TASK INSTRUCTIONS: Please set down, character for character, the lines of the listing below, beginning at the line that has "Given: Open the notifications bell" and stopping after the line that has "pyautogui.click(x=76, y=106)".

RECORD SET:
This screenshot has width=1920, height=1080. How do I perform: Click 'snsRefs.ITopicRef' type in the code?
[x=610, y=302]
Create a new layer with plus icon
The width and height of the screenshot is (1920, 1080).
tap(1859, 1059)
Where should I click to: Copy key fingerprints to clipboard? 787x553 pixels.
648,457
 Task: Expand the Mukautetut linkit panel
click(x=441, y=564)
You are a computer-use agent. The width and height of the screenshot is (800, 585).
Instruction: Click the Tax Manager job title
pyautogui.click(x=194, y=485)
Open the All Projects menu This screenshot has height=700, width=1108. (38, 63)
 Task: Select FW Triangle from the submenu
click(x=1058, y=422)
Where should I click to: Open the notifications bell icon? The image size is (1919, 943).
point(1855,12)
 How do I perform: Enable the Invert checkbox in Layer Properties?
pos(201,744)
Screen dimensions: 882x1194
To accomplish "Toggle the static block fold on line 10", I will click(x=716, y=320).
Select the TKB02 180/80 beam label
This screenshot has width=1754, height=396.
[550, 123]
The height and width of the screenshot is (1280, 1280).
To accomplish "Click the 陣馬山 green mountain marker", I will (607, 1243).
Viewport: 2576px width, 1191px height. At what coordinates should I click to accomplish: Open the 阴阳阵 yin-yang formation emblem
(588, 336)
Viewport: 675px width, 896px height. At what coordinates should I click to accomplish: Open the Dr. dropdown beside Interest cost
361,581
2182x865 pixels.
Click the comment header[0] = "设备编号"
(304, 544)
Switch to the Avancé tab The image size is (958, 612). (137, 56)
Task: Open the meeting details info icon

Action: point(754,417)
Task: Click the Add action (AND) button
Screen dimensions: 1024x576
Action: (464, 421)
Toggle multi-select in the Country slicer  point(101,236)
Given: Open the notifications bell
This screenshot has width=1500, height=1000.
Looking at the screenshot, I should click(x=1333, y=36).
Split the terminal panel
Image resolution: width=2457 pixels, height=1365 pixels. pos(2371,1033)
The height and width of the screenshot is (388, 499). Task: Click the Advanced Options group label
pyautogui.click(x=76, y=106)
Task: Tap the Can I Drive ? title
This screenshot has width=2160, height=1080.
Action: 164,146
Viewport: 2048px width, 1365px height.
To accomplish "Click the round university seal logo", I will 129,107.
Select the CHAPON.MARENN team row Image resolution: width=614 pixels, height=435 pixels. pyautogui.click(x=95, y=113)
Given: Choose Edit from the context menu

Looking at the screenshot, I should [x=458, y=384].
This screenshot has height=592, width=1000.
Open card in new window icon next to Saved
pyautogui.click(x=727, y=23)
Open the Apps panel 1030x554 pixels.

SOLUTION FOR THIS TASK:
Given: Open the notifications bell
This screenshot has width=1500, height=1000.
Looking at the screenshot, I should click(x=1333, y=36).
Split the terminal panel
Image resolution: width=2457 pixels, height=1365 pixels. pos(2371,1033)
The height and width of the screenshot is (388, 499). Task: Click the Advanced Options group label
pyautogui.click(x=76, y=106)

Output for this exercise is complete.